Lauren Shoemaker
Lauren joined the Botany Department at the University of Wyoming as an assistant professor in 2019. She is also faculty in the Program in Ecology (PiE). Before moving the the University of Wyoming, she was a James S. McDonnell Postdoc Fellow in Complex Systems Science, which has greatly influenced her approach to ecological research. Lauren is passionate about combining ecology, math, and complex systems science to answer pressing questions in population and community ecology. Lauren joined the editorial board at Ecology Letters in 2018.
She received her BA in biology and mathematics from Colorado College and her PhD in Ecology and Evolutionary Biology from the University of Colorado along with a certificate in Interdisciplinary Quantitative Biology. She completed a postdoc in the University of Minnesota's Ecology, Evolution, and Behavior department before joining UW. |
Postdocs
Melissa DeSiervo
Melissa joined the Shoemaker lab in August 2020 as a postdoc in quantitative community ecology. Her research interests are centered around theoretically motivated questions such as: Why do some populations vary greatly in space and time while others are relatively stable? How does dispersal among patches with variable resource quality influence local population and community dynamics? Melissa received her PhD from Dartmouth college in July 2020 where her dissertation research was centered around the population dynamics of an abundant Arctic mosquito species (Aedes nigripes). Prior to her PhD, Melissa obtained an MSc from Humboldt State University studying patterns of understory plant community assemblage after wildfire across a serpentine soil productivity gradient. As a postdoc in the Shoemaker lab, Melissa builds on metacommunity modelling approaches to explore the role of species’ dispersal strategies on community assemblage and coexistence. She also develops new theory and mathematical approaches related to the intersection of disturbance and nutrient influx on herbaceous plant community dynamics as part of the DRAGnet global research network.
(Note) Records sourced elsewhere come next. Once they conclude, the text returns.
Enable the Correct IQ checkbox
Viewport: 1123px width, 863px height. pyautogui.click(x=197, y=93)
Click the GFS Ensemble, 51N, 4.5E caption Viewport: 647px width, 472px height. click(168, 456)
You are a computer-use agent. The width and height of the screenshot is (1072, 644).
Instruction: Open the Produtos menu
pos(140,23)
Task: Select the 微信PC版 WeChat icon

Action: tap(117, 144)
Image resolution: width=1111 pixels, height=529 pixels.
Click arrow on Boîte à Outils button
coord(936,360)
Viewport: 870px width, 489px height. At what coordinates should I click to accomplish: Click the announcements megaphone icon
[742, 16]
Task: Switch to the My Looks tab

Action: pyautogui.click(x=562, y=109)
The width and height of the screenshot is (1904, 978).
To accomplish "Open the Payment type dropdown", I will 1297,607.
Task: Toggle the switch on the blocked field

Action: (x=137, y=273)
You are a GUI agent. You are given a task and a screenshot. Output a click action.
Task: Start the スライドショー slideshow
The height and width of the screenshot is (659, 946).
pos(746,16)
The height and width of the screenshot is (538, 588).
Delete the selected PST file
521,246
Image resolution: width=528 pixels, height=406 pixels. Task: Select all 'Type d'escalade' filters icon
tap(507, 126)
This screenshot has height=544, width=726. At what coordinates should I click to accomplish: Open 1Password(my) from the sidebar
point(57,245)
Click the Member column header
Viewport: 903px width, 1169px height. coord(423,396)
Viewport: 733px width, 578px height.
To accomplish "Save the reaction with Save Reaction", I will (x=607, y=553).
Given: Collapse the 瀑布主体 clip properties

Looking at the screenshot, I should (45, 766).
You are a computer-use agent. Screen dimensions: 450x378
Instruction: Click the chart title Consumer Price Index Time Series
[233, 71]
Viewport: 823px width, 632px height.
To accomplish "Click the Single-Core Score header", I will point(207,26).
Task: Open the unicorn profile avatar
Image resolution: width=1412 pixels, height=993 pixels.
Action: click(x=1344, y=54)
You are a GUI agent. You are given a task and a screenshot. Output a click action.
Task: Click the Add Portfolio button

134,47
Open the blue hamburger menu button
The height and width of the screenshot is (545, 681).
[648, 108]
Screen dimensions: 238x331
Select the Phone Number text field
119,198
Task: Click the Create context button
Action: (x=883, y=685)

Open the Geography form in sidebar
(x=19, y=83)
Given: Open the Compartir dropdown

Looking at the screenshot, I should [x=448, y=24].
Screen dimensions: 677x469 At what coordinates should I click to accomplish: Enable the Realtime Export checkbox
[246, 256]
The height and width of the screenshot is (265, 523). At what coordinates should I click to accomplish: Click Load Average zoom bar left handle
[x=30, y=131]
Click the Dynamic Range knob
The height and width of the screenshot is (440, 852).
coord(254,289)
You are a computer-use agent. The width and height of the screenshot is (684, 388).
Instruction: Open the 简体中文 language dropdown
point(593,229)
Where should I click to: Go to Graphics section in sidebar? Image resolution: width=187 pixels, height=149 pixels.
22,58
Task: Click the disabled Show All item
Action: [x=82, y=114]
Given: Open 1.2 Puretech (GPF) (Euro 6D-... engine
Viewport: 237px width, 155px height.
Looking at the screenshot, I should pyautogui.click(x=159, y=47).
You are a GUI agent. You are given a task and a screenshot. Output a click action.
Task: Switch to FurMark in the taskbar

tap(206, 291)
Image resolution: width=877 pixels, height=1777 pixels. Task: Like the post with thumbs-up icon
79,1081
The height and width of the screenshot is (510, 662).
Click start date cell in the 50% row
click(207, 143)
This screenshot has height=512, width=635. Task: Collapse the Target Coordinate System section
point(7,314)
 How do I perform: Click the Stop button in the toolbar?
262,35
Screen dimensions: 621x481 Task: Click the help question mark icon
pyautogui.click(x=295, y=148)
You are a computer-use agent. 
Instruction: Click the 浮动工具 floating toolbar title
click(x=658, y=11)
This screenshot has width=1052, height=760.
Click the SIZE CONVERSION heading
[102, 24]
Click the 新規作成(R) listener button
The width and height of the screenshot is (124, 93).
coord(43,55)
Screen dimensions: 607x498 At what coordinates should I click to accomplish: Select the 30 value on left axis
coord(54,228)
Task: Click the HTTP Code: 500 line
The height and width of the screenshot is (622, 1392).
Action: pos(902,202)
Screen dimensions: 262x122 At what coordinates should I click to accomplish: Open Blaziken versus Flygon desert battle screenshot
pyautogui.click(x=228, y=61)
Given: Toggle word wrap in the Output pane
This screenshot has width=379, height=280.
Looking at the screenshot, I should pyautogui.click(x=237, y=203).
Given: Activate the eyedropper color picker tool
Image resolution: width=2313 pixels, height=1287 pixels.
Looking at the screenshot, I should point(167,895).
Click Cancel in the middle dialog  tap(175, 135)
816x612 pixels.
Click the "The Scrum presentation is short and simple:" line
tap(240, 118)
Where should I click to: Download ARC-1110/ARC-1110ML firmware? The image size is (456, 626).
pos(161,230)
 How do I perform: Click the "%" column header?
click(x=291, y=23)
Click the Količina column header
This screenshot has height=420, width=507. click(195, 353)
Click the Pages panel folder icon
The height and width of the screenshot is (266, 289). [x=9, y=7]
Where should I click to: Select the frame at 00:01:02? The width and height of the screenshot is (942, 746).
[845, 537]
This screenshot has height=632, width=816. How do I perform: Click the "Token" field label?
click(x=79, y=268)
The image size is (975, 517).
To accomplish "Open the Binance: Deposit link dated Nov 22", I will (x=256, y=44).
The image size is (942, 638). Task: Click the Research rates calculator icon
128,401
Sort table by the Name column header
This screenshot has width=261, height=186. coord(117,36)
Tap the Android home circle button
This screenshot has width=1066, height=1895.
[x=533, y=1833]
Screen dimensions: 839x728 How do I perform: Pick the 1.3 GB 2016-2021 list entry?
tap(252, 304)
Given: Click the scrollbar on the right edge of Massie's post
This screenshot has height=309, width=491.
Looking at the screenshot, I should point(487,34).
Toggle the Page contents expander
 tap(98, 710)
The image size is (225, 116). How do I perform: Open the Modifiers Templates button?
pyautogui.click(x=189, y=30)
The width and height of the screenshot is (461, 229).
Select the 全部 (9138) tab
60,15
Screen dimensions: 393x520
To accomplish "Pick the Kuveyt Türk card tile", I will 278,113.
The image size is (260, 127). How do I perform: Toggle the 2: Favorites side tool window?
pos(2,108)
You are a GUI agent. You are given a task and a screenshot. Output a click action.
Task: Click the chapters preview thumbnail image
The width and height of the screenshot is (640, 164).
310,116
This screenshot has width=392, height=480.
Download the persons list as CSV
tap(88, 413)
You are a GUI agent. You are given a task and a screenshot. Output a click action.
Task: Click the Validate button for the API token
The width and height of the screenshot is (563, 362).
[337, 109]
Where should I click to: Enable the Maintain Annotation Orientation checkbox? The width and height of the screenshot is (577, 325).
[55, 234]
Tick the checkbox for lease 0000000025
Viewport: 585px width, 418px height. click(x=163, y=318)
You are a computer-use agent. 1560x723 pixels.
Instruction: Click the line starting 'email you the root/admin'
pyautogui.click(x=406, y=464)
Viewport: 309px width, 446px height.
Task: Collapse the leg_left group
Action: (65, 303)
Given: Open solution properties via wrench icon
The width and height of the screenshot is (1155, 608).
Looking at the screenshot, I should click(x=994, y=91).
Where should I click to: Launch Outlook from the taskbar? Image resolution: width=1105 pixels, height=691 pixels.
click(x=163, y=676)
Email: mdesierv(at)uwyo.edu |
|
Dusty Gannon
Dusty joined the lab in 2022 as part of the EPSCoR Modelscapes project. He completed a PhD in ecology and MSc in statistics from Oregon State University in 2022, during which he focused on patterns of pollinator movement and how they translate to plant population connectivity. More generally, he is interested in the assembly, maintenance, and evolution of ecological communities and the use of quantitative techniques, both theoretical and empirical, to gain a better understanding of complex systems and fundamental questions in ecology. As a part of the Modelscapes project, Dusty will be working on combining time-series analysis with sparse modeling approaches to leverage long-term datasets in an effort to parse out key biological interactions in speciose communities. He is additionally interested in developing models to understand how adaptive foraging of a pollinator community may interact with plant community synchrony and whether adaptive foraging can act as a stabilizing mechanism for plant communities.
Email: dgannon(at)uwyo.edu |
Graduate Students
Janette Davidson
Kaitlyn McKnight
Megan Szojka
Megan joined the lab in 2020 as a community ecologist studying how mechanisms of species coexistence shift in the context of climate change. For her PhD work she is interested in how dispersal and species interactions are altered along a temperature gradient, with implications for predicting biodiversity change. Her MSc thesis focused on uncovering the role of transient species on stable community dynamics – work that she intends to expand upon as changing conditions create a mismatch between resident communities and suitable habitat. Through her research Megan seeks to build on existing ecological frameworks with the aim of bridging theory to applied management across systems.
Email: mszojka(at)uwyo.edu |
|
Undergraduate Research Assistants
Emilie Craig
Emilie Craig is a junior studying Environmental Sciences and Biology at the University of Colorado, Boulder. Originally from Maine, she has always had an interest in ecology which grew into a passion during her time surveying the health of coral reef ecosystems in Beqa, Fiji. Her work and studies focus specifically on how plant and animal species adapt to changing environmental conditions. She is currently a field technician at Niwot Ridge, working with Dr. Shoemaker and Megan Szojka to transplant flower species from subalpine to alpine environments in attempt to monitor climate adaptation. While she is unsure what she would like to do after graduating, future career goals include continued ecology research, environmental justice, and spending as much time outdoors as possible.